%%

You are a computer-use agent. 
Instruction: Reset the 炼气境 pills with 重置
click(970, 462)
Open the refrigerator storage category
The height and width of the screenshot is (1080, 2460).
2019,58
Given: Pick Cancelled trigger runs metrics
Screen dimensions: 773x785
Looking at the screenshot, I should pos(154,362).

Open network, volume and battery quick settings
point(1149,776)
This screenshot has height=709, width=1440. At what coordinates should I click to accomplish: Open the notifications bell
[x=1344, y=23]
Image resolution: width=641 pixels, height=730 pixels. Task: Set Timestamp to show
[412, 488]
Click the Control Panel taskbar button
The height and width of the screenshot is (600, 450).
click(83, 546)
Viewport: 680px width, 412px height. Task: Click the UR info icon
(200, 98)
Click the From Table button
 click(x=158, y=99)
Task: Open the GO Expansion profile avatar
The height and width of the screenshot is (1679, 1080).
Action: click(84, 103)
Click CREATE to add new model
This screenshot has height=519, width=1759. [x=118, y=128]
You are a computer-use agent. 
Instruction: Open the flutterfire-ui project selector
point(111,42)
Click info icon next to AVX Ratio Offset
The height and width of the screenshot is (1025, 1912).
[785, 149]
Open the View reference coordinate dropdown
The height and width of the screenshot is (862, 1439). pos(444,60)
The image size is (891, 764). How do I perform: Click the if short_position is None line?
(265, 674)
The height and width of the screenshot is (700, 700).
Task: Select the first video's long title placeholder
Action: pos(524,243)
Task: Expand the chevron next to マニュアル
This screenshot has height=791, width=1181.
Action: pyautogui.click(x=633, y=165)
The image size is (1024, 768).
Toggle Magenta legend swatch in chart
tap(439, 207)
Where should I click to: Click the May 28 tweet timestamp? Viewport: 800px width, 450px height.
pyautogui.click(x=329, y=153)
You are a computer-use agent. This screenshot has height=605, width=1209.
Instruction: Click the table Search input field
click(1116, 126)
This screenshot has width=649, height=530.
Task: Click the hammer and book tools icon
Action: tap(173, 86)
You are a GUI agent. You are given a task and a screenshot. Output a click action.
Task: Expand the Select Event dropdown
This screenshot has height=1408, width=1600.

%%

» **Problem requirements**: Whenever a line in the material above holds the string "Expand", copy that line in full.

» **Your response**:
Task: Expand the chevron next to マニュアル
Task: Expand the Select Event dropdown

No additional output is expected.